(Work to be completed): Keep only those lines of the records that include the string "Nous".

(Source information):

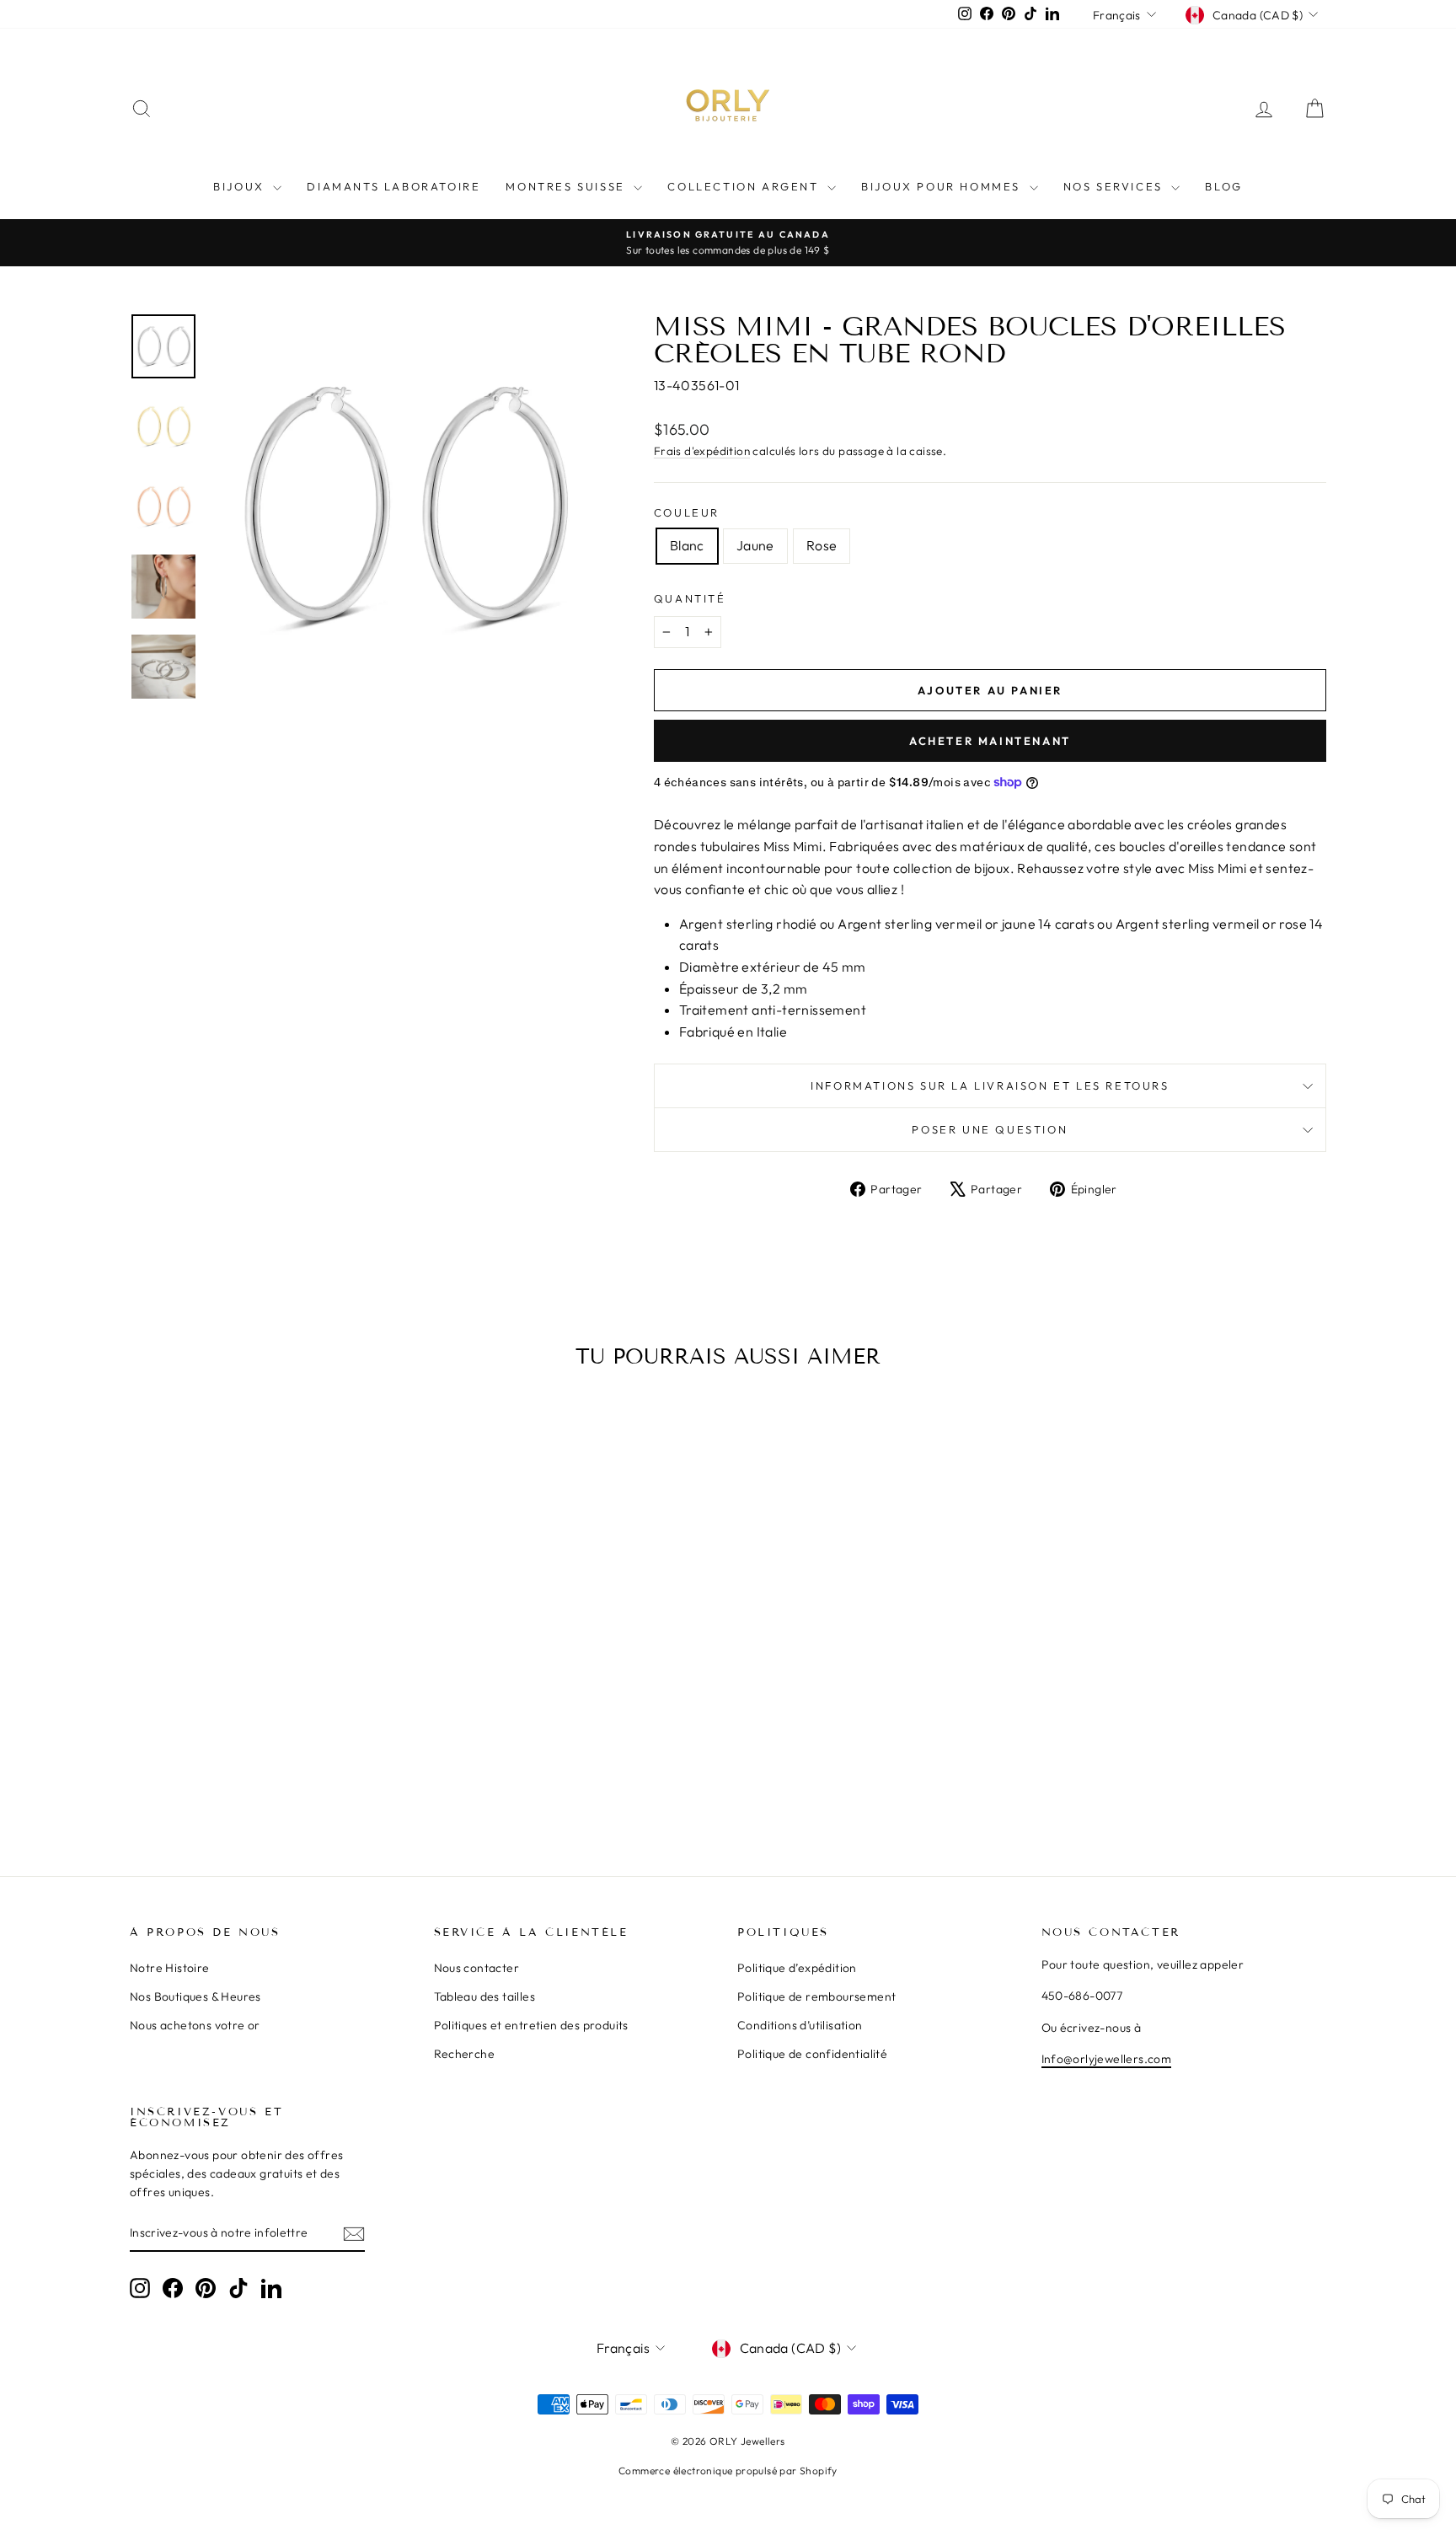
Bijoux (241, 186)
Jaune (755, 545)
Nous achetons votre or (195, 2025)
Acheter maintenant (990, 741)
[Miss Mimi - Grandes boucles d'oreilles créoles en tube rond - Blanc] (250, 1776)
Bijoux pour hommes (943, 186)
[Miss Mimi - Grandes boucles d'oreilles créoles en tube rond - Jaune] (273, 1776)
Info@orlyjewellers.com (1106, 2058)
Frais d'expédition (702, 450)
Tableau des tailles (485, 1996)
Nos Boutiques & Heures (195, 1996)
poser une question (990, 1129)
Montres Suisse (567, 186)
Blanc (687, 545)
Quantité (690, 598)
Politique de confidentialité (812, 2053)
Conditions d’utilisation (800, 2025)
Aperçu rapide (273, 1674)
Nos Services (1115, 186)
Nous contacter (477, 1967)
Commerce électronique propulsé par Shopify (728, 2470)
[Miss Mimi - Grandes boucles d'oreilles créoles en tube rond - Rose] (295, 1776)
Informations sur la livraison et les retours (990, 1085)
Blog (1223, 186)
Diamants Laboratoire (393, 186)
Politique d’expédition (797, 1967)
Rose (822, 545)
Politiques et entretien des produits (531, 2025)
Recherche (464, 2053)
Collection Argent (745, 186)
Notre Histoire (170, 1967)
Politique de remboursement (816, 1996)
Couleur (687, 512)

(Output below):
Nous achetons votre or (195, 2025)
Nous contacter (477, 1967)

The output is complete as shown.